At the start of this collection, Levine’s third book of poetry, Ilya Kaminsky’s foreword focuses upon writing which keeps its secrets, evading comprehension, in order to transcend language, to explore the spaces between words and their meanings. He asks, ‘What is clarity?’ Upon reading At the Kinnegad Home for the Bewildered, the question itself becomes elusive.
Let me indulge in a metaphor of my own to explain: I began reading Levine’s poetry like walking a river. Following it with my eyes, not really understanding the course or predicting the direction it would go. In order to appreciate the poetry, I realised I had to lie down in the water, to let it flow over me. In doing so, I captured phrases I found evocative, words strung together in abstract ways, the sounds they made, the images which they created, the moments of absolute clarity washing over me and then vanished, gone. This may sound awfully la-de-dah, but Levine seems to encourage the reader to let go of the instinctive need to fully comprehend in order to enjoy, to disassociate from obvious signage and accept the lack of direction; to be open to interpretation.
At the Kinnegad Home for the Bewildered is a mystical, cosmic, effervescent collection of verse.
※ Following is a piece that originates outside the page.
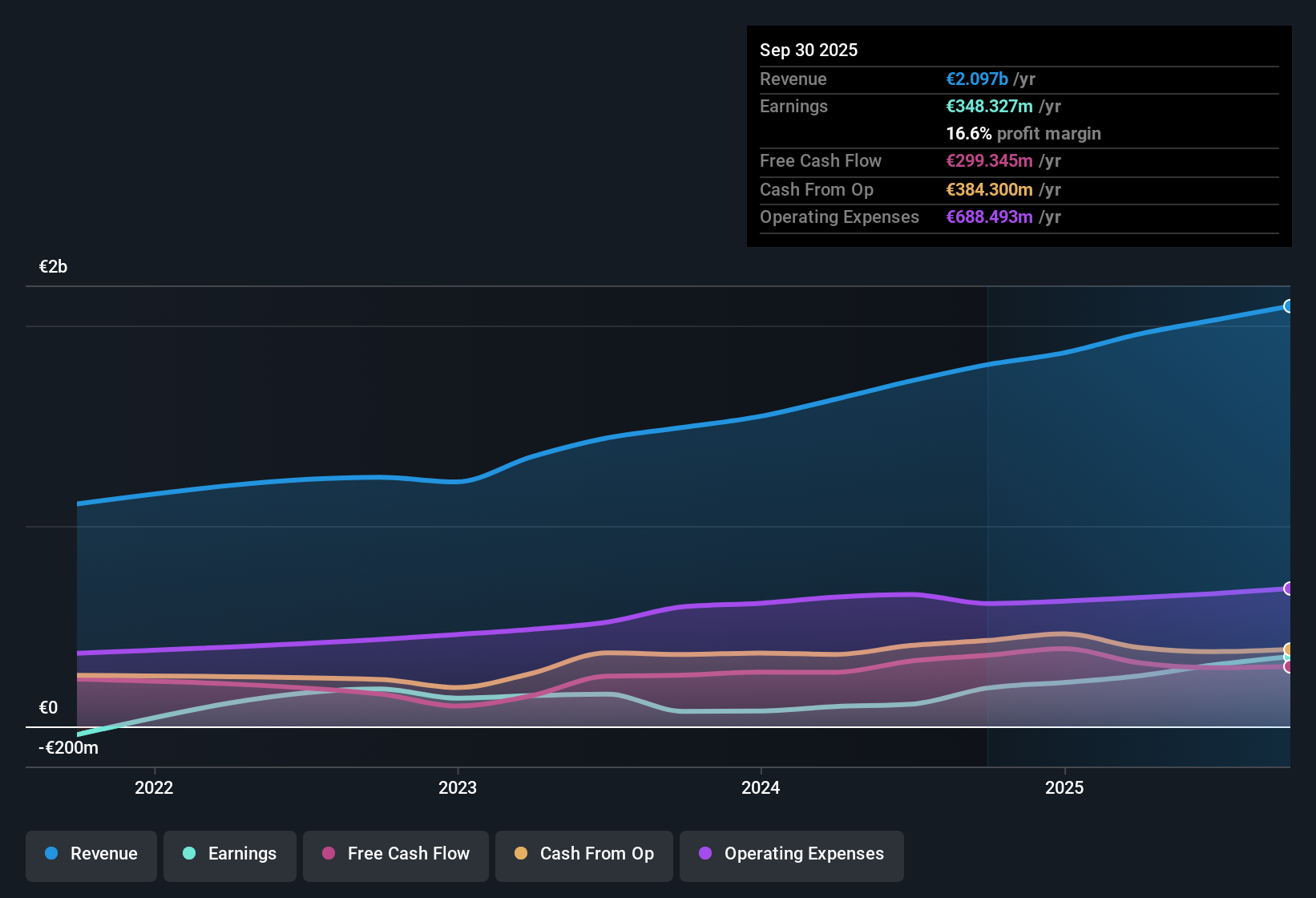Click the 16.6% profit margin text
The height and width of the screenshot is (898, 1316).
[1023, 134]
There is much music and romance within its poetry, from the sounds in ‘Low-Hanging Orb, Smudged Green’ (‘With ice-cold spoon, / snap the world open to the pulp’), and the musicality of ‘soft water – soft as the light, white breath of horses’ in ‘Egg of the Universe’ – to the words of love in ‘He Delivers Unto Her His Blessings’: ‘There is much to celebrate. She invites moments of unaccountable happiness.’
There are many beautiful, almost hypnotic lines and a central theme of light running throughout the writings, such as in ‘Other Effects’: ‘No light I know as light, but winter sky on ice stealing the sky’s milky hue.’ The collection is heavy with prose poems like this. Emotive, imaginative, like incantations, they create a dream-world, where the reader emerges not quite sure of what made sense or how it all fit together, but left within a kind of whirlwind made up of spools of film, with each image capturing another vivid image, all rushing past and evading capture.
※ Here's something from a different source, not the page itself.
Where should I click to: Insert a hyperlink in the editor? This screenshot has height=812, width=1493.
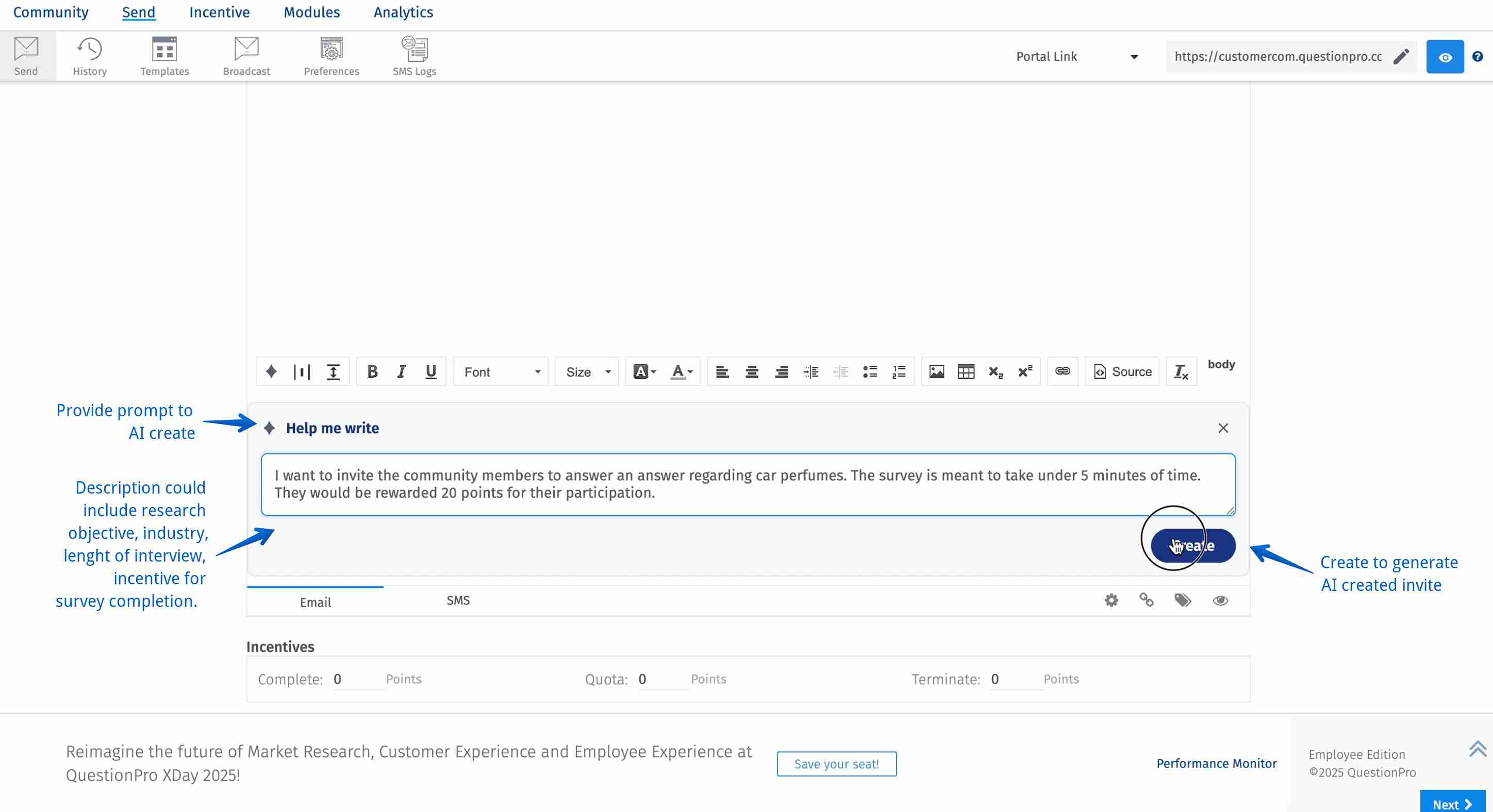click(1062, 371)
In ‘Although Madame Did It on the Grill,’ the poet writes: ‘Raking coals, straddles amid licks of flame, sparks rose up / from the earth, arced across the sky turning overhead in bright pinwheels,’ and later in the same poem, ‘and all that night, throughout the world, a terrible noise of sheep bleating and of bells from the church towers, of wooden houses cracking, and the cries of men and the cries of women.’ It’s artistic, vivid, nightmarish – like hopping out of a Monet and into Edvard Munch.
Indeed, Levine is often inspired by works of art. His subjects are abstract, but beauty and meaning find their way through the language. In the final poem in the book, ‘Getting It Right,’ Levine concludes with a lasting, entrancing couplet: ‘I move the camera and your life comes out of you in colors, / I move it again, it goes back in.’ It’s a beautiful image, fully in focus.
Returning to the initial question asked by Kaminsky: ‘What is clarity?,’ the richness and translucence of Levine’s writing makes me wonder: Does such ambiguity make poetry more accessible? If we are not busy trying to understand it, are we liberated – free to take the words, phrases or parts which resonate with our own minds – leaving the rest for another reader to find meaning? By throwing off obvious meaning, could this create a more impactful poetry? It’s a good question. And I’m sure the answer is here … somewhere.